═════ Input data

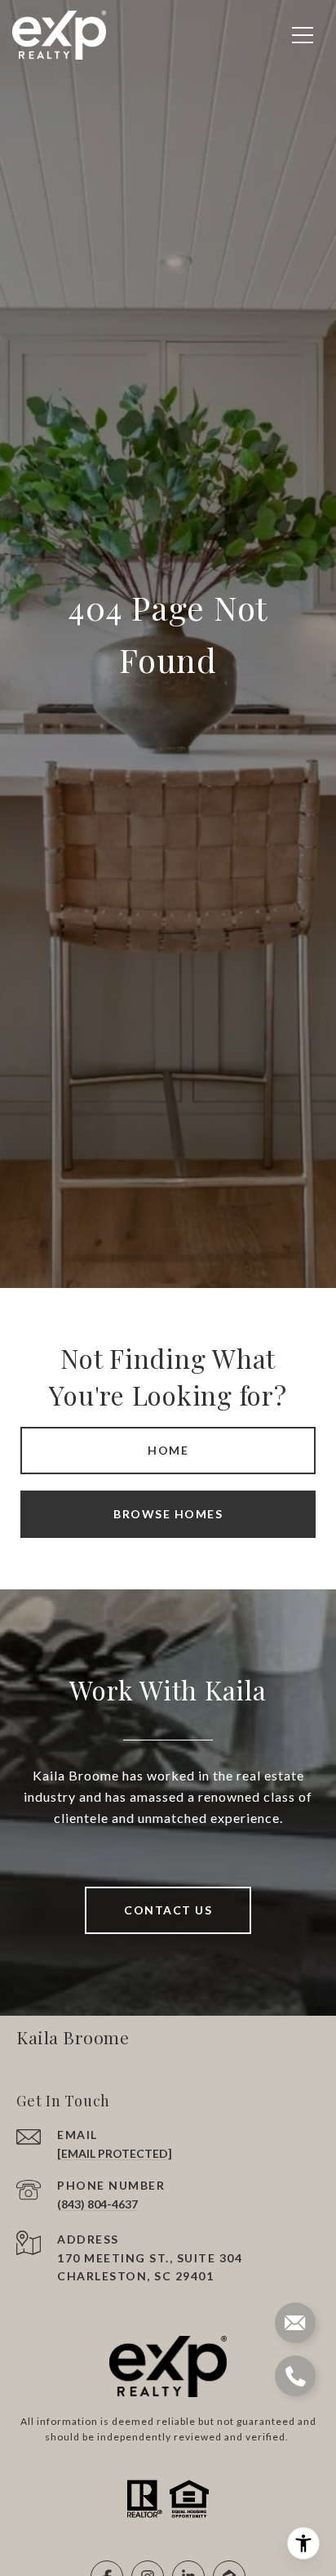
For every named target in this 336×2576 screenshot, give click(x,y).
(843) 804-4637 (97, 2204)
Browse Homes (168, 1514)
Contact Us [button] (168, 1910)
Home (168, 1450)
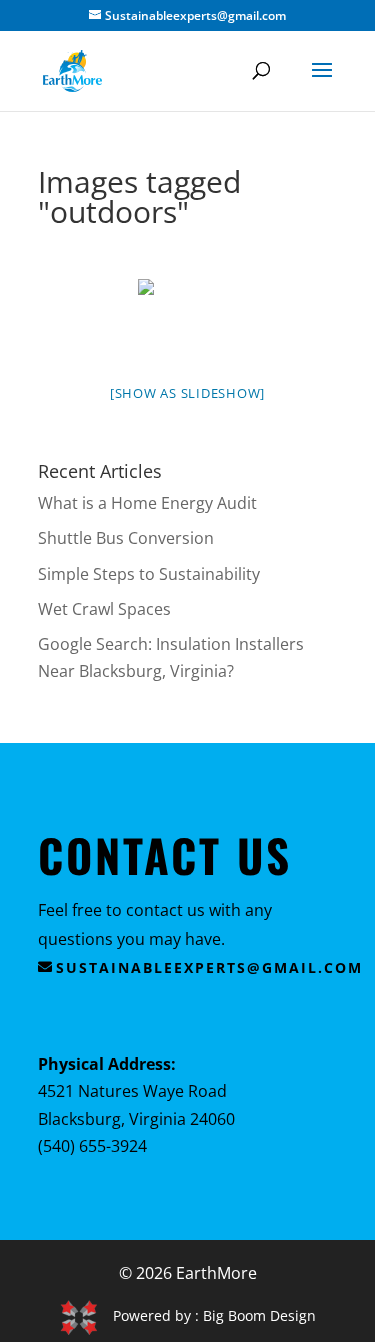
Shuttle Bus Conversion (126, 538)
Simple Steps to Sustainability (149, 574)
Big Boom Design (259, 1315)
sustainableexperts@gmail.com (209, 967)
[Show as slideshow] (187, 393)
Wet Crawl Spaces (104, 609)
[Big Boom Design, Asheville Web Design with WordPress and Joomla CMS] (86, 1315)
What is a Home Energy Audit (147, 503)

══════════

= Instructions to follow =
Pictures excluded, output exactly the line that contains "Home (168, 1450)" and every line after it to the end of the data above.

= Solution for this exercise =
Home (168, 1450)
Shuttle Bus Conversion (126, 538)
Simple Steps to Sustainability (149, 574)
Big Boom Design (259, 1315)
sustainableexperts@gmail.com (209, 967)
[Show as slideshow] (187, 393)
Wet Crawl Spaces (104, 609)
[Big Boom Design, Asheville Web Design with WordPress and Joomla CMS] (86, 1315)
What is a Home Energy Audit (147, 503)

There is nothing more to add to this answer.